## 作業指示
高温期が長く続くことを扱った文章を、最後の文の続きから書き進めること。

## 抜粋本文
「高温期が長く続いていて、なかなか生理が来ないけれど妊娠検査薬は陰性」という状態を経験したことはありませんか?また、「生理が来たのにまだ高温期が続いている」ということもあるかもしれません。今回は、妊娠していないのに高温期が長く続く原因や病気との関係性についてご説明します。
「高温期が長い」のは何日以上?
上のグラフは、女性ホルモンが正常に分泌されており、排卵が起こっている場合の基礎体温グラフの例です。
次のような条件がそろっている場合、正常な基礎体温の状態といえます(※1,2)。
● 低温期から高温期への移行期間3日以内
● 低温期と高温期の差が0.3〜0.6度
● 高温期が12~16日(平均14日)続く
一般的に、高温期が17日以上続いている場合、妊娠している可能性が高いとされます(※1)。
しかし、妊娠していないにもかかわらず、高温期が17日以上持続し、低温期に入らないこともまれにあり、この場合は何らかの異常により高温期が長くなっている可能性があります。
高温期が長いのに妊娠検査薬は陰性…なぜ?
「高温期が17日以上続いているから妊娠検査薬を使ったのに、結果は陰性だった」と不思議に思っている人もいるかもしれません。
その理由のひとつとして、妊娠検査薬を使うタイミングが早すぎた可能性も考えられます。
一般的に、高温期が14日ほど続いたあとに生理がきます。そして、妊娠検査薬を使えるのは生理予定日の約1週間後とされています。

## データ一覧
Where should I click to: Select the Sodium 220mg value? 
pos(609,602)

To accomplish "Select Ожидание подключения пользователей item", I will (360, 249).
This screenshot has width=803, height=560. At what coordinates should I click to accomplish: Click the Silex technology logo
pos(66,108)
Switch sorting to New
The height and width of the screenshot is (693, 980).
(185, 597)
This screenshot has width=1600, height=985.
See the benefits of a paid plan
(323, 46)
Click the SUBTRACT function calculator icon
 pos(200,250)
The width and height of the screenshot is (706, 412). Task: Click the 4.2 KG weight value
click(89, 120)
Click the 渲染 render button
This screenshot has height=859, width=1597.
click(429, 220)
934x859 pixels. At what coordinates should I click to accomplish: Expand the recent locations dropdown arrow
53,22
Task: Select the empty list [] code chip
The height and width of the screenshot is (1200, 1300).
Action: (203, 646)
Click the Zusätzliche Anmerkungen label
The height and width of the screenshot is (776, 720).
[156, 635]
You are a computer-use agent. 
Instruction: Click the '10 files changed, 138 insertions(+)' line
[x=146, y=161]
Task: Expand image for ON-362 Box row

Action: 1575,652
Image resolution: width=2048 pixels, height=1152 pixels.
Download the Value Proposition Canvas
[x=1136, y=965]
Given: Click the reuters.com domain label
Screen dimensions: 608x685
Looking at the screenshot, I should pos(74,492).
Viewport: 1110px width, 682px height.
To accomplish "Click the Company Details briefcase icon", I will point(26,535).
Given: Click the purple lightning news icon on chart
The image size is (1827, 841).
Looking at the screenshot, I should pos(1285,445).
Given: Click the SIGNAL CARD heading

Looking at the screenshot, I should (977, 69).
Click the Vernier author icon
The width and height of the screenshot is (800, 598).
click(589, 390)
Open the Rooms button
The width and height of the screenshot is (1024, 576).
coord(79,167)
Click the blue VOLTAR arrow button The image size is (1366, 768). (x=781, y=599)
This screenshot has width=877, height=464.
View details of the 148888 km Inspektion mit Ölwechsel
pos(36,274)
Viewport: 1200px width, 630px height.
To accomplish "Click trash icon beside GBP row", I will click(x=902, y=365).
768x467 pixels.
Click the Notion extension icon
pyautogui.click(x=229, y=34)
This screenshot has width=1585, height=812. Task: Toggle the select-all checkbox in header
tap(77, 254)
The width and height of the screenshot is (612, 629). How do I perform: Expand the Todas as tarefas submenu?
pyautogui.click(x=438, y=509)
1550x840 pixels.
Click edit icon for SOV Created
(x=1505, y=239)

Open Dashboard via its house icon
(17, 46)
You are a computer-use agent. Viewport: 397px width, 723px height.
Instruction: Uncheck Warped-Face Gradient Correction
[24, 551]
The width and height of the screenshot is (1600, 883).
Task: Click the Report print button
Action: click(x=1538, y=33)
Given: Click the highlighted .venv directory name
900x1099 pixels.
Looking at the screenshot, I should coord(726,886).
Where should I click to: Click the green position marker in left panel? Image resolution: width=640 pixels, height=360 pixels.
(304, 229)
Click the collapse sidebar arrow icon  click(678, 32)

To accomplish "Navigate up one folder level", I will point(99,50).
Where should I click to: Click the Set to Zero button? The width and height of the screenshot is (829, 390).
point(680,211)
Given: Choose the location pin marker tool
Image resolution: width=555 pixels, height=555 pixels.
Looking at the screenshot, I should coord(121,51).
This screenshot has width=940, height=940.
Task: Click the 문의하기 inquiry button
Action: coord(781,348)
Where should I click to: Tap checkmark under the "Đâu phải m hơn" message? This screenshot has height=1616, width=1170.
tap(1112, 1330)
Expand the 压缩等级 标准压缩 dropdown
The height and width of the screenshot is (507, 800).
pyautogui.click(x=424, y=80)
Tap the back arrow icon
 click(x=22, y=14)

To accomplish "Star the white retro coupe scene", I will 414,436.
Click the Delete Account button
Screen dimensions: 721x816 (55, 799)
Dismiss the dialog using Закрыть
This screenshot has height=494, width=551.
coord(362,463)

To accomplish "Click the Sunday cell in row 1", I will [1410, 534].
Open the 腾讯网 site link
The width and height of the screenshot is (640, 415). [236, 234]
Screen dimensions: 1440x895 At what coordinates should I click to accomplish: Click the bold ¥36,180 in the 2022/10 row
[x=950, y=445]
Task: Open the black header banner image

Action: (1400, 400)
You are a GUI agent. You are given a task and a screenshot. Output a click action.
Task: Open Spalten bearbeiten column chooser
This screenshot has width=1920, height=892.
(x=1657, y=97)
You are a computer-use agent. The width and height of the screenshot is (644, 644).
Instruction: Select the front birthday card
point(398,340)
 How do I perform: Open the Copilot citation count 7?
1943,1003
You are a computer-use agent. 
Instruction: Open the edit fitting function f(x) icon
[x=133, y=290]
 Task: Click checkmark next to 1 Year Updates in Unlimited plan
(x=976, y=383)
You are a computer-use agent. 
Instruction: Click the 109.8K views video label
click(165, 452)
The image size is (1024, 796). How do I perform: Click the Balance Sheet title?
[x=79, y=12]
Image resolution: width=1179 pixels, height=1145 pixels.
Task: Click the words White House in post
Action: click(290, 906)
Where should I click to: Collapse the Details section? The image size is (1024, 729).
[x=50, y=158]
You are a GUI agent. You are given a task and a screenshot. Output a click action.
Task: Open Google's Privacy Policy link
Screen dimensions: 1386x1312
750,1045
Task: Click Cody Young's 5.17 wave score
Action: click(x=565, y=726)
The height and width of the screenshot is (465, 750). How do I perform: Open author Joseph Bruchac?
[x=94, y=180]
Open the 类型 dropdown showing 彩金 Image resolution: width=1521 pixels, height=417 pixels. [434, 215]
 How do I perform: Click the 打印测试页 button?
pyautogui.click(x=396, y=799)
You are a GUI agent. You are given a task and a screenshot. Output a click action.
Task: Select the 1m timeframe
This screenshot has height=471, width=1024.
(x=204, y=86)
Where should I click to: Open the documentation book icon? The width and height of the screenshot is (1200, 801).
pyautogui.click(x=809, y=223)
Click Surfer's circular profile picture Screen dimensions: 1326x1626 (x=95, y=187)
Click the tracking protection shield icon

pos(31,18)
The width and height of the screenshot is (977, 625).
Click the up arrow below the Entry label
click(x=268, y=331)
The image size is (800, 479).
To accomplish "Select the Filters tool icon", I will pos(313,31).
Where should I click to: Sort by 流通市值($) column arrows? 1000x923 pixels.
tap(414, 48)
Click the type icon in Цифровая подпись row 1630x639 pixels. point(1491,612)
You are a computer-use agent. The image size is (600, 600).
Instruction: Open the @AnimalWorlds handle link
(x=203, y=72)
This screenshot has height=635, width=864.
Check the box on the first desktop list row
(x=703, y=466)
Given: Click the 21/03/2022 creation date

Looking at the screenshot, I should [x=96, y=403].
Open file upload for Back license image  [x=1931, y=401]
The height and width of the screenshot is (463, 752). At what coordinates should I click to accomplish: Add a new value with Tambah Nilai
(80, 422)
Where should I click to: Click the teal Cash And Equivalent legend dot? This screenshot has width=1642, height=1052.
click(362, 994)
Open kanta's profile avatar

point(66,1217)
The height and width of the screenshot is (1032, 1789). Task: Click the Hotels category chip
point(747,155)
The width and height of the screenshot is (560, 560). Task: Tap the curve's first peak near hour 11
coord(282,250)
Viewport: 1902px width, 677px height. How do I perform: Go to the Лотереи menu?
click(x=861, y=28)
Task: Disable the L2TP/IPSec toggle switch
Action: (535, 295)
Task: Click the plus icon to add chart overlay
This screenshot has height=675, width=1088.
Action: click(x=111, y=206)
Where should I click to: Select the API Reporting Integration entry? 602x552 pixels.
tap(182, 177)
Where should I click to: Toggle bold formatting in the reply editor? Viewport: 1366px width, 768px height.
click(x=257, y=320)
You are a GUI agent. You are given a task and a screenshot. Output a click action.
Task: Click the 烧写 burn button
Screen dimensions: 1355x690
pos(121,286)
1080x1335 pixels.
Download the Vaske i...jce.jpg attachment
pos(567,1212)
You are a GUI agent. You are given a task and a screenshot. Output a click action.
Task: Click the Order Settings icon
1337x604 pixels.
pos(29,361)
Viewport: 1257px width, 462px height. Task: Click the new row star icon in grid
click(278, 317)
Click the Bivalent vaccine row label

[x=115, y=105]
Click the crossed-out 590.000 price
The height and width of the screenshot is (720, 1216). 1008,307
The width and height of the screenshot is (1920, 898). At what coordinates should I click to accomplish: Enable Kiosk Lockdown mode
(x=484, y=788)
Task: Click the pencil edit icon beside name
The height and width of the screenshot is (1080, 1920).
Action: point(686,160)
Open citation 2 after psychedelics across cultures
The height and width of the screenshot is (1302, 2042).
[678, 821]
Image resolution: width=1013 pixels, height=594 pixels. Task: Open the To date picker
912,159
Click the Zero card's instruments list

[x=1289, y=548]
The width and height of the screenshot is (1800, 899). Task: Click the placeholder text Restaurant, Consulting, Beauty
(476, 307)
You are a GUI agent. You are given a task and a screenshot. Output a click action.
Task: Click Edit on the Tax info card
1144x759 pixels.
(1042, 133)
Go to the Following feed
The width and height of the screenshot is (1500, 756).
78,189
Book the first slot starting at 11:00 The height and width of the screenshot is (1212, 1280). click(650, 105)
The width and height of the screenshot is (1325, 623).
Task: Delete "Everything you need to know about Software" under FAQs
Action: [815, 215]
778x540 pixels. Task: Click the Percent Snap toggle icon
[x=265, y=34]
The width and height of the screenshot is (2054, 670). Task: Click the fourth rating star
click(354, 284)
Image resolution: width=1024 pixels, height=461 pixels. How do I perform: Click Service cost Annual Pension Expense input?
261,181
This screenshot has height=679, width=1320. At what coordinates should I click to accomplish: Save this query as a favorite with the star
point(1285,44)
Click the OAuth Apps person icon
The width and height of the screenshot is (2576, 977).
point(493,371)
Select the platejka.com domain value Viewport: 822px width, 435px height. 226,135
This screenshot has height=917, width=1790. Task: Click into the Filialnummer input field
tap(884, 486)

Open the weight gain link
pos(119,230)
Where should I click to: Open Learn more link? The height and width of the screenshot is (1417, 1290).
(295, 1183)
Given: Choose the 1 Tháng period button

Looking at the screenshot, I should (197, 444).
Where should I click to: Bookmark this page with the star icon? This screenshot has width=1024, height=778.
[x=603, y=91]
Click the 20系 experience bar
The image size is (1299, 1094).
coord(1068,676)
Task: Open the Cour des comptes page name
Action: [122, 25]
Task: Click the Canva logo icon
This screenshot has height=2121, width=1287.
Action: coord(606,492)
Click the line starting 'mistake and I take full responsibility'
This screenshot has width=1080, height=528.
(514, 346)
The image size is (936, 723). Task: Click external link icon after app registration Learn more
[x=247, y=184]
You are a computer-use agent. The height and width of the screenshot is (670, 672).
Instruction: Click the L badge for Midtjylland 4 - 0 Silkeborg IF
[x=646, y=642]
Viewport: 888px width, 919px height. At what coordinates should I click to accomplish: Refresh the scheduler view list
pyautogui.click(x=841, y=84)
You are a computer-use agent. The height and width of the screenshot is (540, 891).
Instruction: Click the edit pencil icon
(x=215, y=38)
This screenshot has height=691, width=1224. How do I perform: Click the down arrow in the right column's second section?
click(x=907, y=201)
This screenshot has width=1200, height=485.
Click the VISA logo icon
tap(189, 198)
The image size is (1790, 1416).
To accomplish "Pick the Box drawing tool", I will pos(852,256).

## 解答欄
これを踏まえると、おおよそ高温期22日目以降でないと、妊娠検査薬で正しい判定結果が得られないことになります。
もし、それより早く検査薬を使って陰性が出たとしても、妊娠していないとは言い切れません。生理予定日から1週間経ってから、もう一度妊娠検査薬を使ってみてくださいね。
生理がきても高温期が続く原因は?黄体依存症(ハルバン症候群)なの?
生理がきて、妊娠していないことが明らかになったにもかかわらず、基礎体温がなかなか下がらない場合、ホルモン分泌がうまく行っていない可能性もあります。
排卵が起きると、排卵を終えた卵胞が黄体という組織に変わり、黄体から「黄体ホルモン(プロゲステロン)」が分泌されます。
黄体ホルモンは、妊娠に適した子宮内膜の状態を作り、基礎体温を上昇させる作用を持っているため、排卵後はしばらく高温期が続きます。
そのまま妊娠が成立すると、黄体ホルモンの分泌が持続するため、基礎体温は高温期のまま保たれるというわけです。
通常、妊娠しなければ黄体は小さくなって白体に変化します。白体からは黄体ホルモンが分泌されなくなるため、基礎体温はふたたび低温期となり、子宮内膜が剥がれ落ちて生理が来ます。
しかし、生理がきても高温期の状態が続く場合は、「本来少なくなるはずの黄体ホルモンが過剰に分泌されてしまっている」などの可能性が考えられます。
この状態は、一般的に「黄体依存症(存続症)」「ハルバン症候群」などと呼ばれることもありますが、これらは医学用語ではなく、原因も明らかになっていません。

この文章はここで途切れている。